When attendees questioned the legality of such methods, arguing that they could be struck down because of their race-conscious motive, Lynch stressed the need for plausible deniability.
“You should be aware right now of the record you’re creating,” Lynch told the conference, which was ostensibly devoted to helping schools comply with the Supreme Court’s decision. “What are your faculty saying in emails? What are they saying in public?”
Plaintiffs often look for evidence of “discriminatory intent,” Lynch explained, noting that the Supreme Court explicitly forbade backdoor racial preferences in its ruling. The “key question,” he said, is “what can you say right now is the race-neutral explanation for doing it, and how do you avoid having your faculty colleagues muddy the record?”
“Great point,” replied Chemerinsky, who moderated the conference. The Berkeley Law dean had been caught on tape a few days earlier, in June, describing how his school gets around California’s ban on affirmative action in faculty hiring, joking with students that “if ever I’m deposed, I’m going to deny I said this to you.”
In another exchange, Lynch warned that socioeconomic preferences were no substitute for racial ones—and appeared to suggest that class-based admissions help too many white and Asian students.
It “doesn’t do the trick demographically,” he said, because in states like Michigan, “there are many more people who are not underrepresented who are low-income.”
Lawyers who reviewed footage of the conference said it could form part of the very “record” Lynch warned against creating, exposing schools to legal liability and giving plaintiffs ample ammo for a lawsuit.
“If these people were ever sued for race discrimination, this video would be exhibit A to the jury,” said Samantha Harris, an attorney who specializes in education law. “Even if the speakers could articulate a non-discriminatory reason for their policies, the video calls into question their sincerity.”

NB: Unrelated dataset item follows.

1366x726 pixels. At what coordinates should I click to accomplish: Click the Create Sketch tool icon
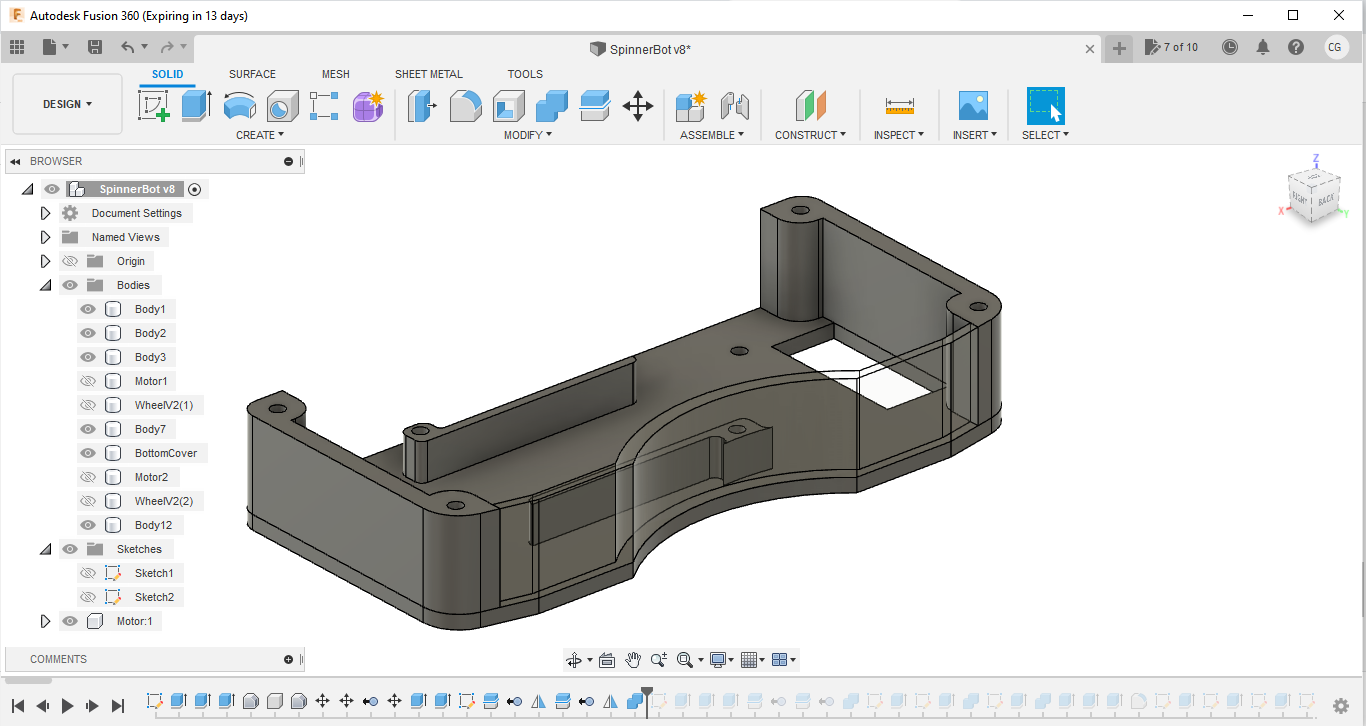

The University of Michigan offered its “complete support to Mr. Lynch’s comments.”
But other speakers seemed keen on having a fallback plan should those programs go the way of affirmative action. Mark Alexander, the president of the American Association of Law Schools and the faculty chairman of Villanova Law, suggested that religious schools like his own might be able to secure a First Amendment exemption to the ban on racial preferences.
As a “Catholic institution,” Alexander said, Villanova believes that “we are strengthened by individuals of diverse backgrounds. … If we were not allowed to pursue those values, would that be a violation of our religious freedom?”